Adams Indictment Fallout Continues: Live Updates

by TexasDigitalMagazine.com


The first signs of trouble for Adams came on November 2, 2023, with an ominous round of raids targeting people close to City Hall. While he was traveling to Washington, D.C., for a White House meeting with mayors about the migrant crisis, FBI agents were executing search warrants at the homes of three Adams associates, including his chief fundraiser, Brianna Suggs, for dealings involving the Turkish government.

In New Jersey, agents took cell phones and other materials from the homes of Rana Abbasova, director of protocol in the Mayor’s Office for International Affairs, and Cenk Öcal, a former Turkish Airlines executive who served on the mayor-elect’s transition committee. Agents left Suggs’s home in Crown Heights with three iPhones, two laptops, and a manila folder labeled “Eric Adams,” the New York Times reported.

Alerted to the Suggs raid by a staff member, Adams turned around after landing in D.C. and boarded a flight back to New York. He told reporters the following week that he had skipped the migrant summit out of concern for 25-year-old Suggs.

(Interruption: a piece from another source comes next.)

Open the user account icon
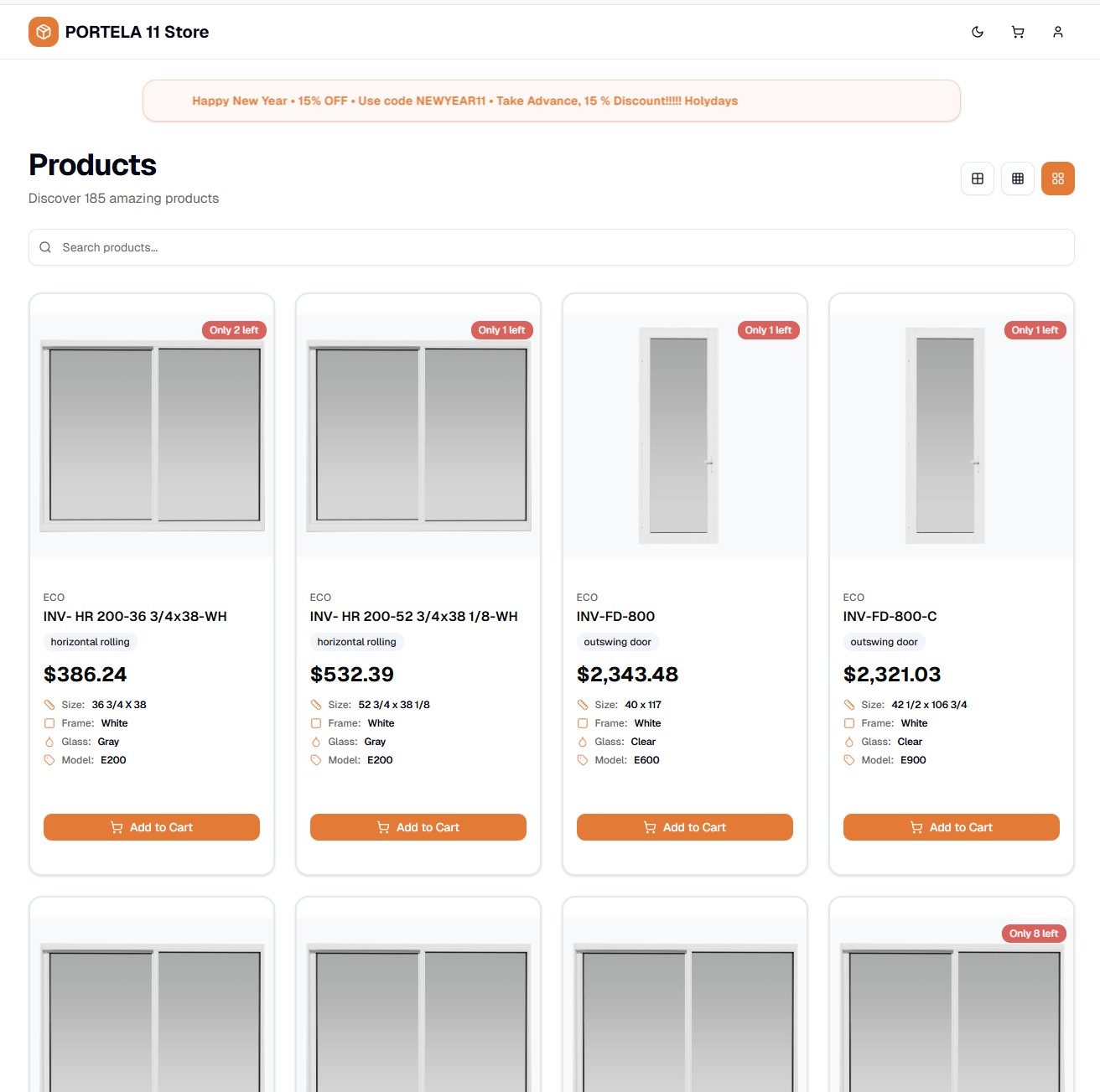coord(1057,31)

On the following Monday, FBI agents approached Adams as he left an event at New York University and confiscated two cell phones and an iPad that were in his possession.

“As a former member of law enforcement, I expect all members of my staff to follow the law … I have nothing to hide,” the mayor said afterward, a refrain he used repeatedly, with variations, as the Turkey probe advanced and other investigations materialized.

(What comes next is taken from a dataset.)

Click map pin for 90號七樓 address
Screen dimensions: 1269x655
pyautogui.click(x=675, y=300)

Another sweep came on September 4. Federal agents conducted early-morning raids at the homes of senior city officials including NYPD commissioner Edward Caban; Deputy Mayor for public safety Philip Banks III; his brother, schools chancellor David Banks; first deputy mayor Sheena Wright, David Banks’s fiancée; and a top mayoral adviser, Timothy Pearson. Caban’s identical twin brother, James, and a younger Banks sibling, Terence, also had phones confiscated.

The coordinated raids came in support of two investigations unrelated to Turkey but run primarily out of the Manhattan U.S. Attorney’s office.
One probe is looking into a consulting firm run by Terence Banks, whose fortunes rose when his older brothers joined the Adams administration, and the other is focused on whether James Caban had used his family ties to the police commissioner to gain work for his security business, according to news reports.

Edward Caban resigned ten days after the raid. His brother and the Banks siblings have all denied wrongdoing. David Banks later resigned as schools chancellor.